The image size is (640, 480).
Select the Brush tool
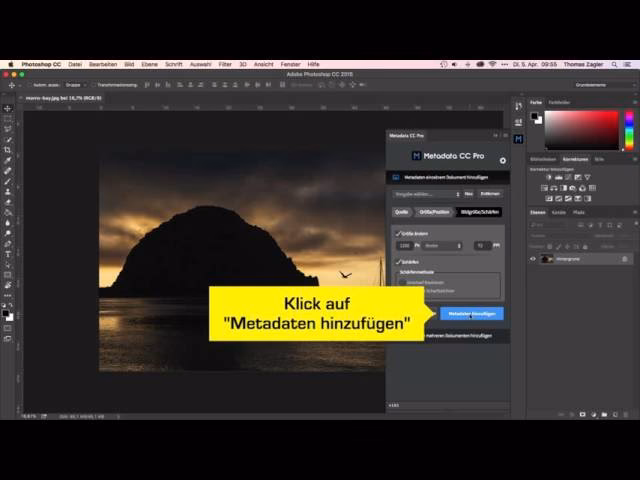pyautogui.click(x=8, y=181)
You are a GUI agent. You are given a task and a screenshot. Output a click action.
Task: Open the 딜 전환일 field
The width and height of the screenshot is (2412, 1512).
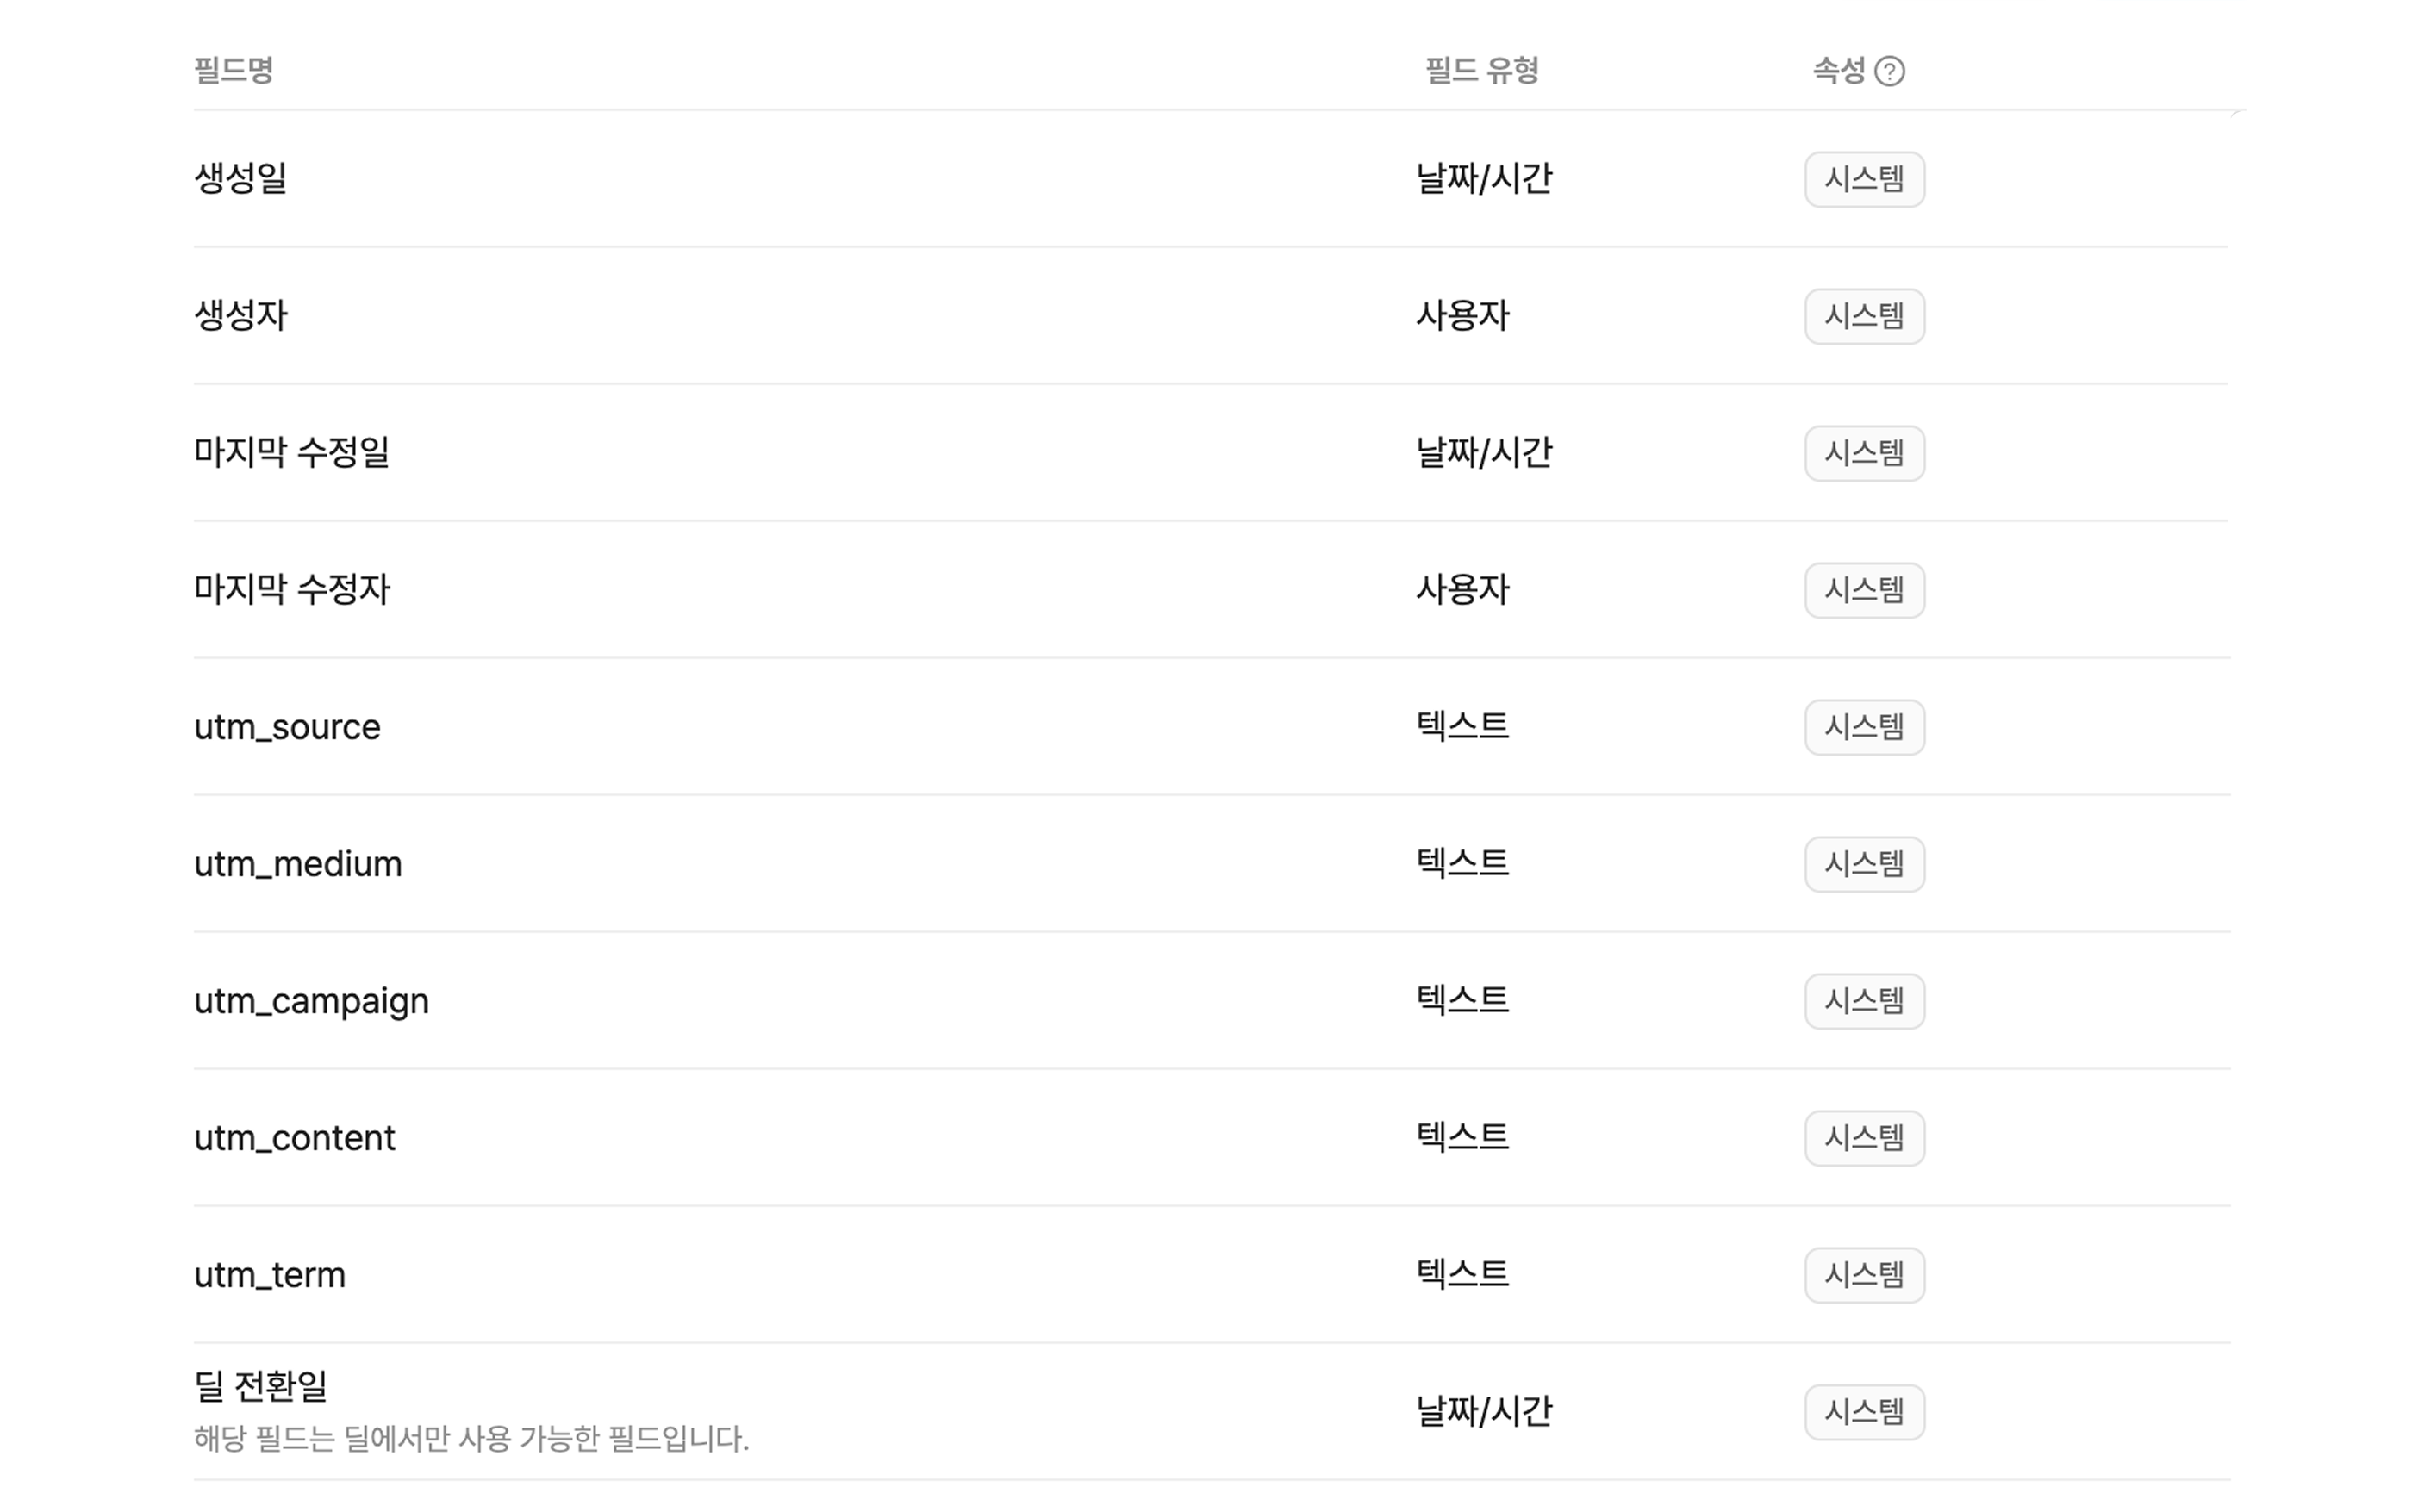(260, 1386)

--- --- ---

▶ Your objective
Please give every line above again word for word, apart from the pictures.

▶ Answer for the task
The image size is (640, 480).
Select the Brush tool
pyautogui.click(x=8, y=181)
You are a GUI agent. You are given a task and a screenshot. Output a click action.
Task: Open the 딜 전환일 field
The width and height of the screenshot is (2412, 1512).
(260, 1386)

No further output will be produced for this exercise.